Multi-tiered systems of support

tree with fruit and roots

The Student Success Team (SST) is an early intervention process that brings together the student, parent/guardian, teachers and administrators to identify student needs and develop an improvement plan to address those needs. School staff can request an SST meeting for individual students.  If parents feel that an SST is needed, they can contact their school ALPS Lead, who will request an SST meeting.   The outcome of the SST meeting provides school staff with recommendations and strategies to support and challenge the students in the local school.   

Scheduling an SST

  1. Parents should let the teacher or ALPS Lead know if they would like to schedule an SST.
  2. The teacher or ALPS Lead can notify the ALPS Office and relay the student needs, parent concerns, and teacher perspective.
  3. Once the ALPS Coordinator has this information, an SST will be scheduled.

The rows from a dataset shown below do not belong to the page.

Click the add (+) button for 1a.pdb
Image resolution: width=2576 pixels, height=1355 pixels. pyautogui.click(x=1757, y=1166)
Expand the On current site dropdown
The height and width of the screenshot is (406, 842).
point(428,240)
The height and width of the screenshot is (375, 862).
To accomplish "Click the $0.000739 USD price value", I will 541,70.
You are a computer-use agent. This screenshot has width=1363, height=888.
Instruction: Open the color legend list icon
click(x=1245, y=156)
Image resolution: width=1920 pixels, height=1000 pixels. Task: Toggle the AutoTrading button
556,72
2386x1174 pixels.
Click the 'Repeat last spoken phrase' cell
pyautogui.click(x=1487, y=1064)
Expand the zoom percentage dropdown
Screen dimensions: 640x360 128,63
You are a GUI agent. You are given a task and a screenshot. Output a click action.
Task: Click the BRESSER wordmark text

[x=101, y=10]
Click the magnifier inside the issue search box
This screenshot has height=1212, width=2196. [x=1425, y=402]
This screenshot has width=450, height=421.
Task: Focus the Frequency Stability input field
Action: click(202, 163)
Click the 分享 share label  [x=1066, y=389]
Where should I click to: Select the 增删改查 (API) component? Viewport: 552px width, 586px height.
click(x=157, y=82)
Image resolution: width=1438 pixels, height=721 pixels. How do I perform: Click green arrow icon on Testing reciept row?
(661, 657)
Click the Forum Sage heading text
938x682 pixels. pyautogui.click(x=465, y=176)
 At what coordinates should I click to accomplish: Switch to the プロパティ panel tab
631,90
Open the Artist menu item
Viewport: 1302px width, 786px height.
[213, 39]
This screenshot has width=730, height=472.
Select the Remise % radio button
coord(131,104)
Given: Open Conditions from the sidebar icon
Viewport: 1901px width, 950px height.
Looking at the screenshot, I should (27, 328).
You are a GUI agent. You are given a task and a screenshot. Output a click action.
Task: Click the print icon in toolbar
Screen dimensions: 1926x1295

ALPS Planning Guide for SST Conferences

Grades K-3

  • The summer of 3rd grade, students can sign up to attend ALPS Summer Academies.

Grades 4-5

  • Differentiated, rigorous and accelerated experiences during the school day, which can include the ALPS Project Zone, online math programs, or other off-line options.
  • The summer of grades 4-5, students can sign up to attend ALPS Summer Academies.

Grades 6-8

  • Currently, middle schools use accelerated classes and/or cluster-grouping within a mixed ability classroom to address the needs of advanced learners.
  • All grades 6, 7, and 8 participate in project-based learning (PBL), which provides depth and complexity. Instead of going faster through concepts, students go deeper into their learning. All middle schools use the cluster-grouping model to enhance the depth of learning that PBL provides.
  • A 6-week after-school Mathletes class that culminates in a district-wide competition each spring.
  • Differentiated, rigorous and accelerated experiences during the school day, which can include the ALPS Project Zone, online math programs, or other off-line options.

High School

  • Honors Courses provide more academic rigor and therefore demonstrate to colleges a student’s willingness to take on challenge, and will prepare them for the courses they will encounter at college.  In addition, doing well in an honors course demonstrates how a student will do in a college level course. Students should select honors courses if they want to increase the academic rigor of their high school program, if they hope to ramp up their college applications, or if they need to increase their GPA.
  • Advanced Placement (AP) Courses  also provide more academic rigor and can demonstrate a student’s ability to handle college-level courses and his or her willingness to take on challenge. But AP courses go further than that. These courses are designed to prepare students for the AP exams. These tests can be taken after completion of the AP course. Earning a 3 or higher on the exam will demonstrate competence in the subject and will earn college credit at some colleges.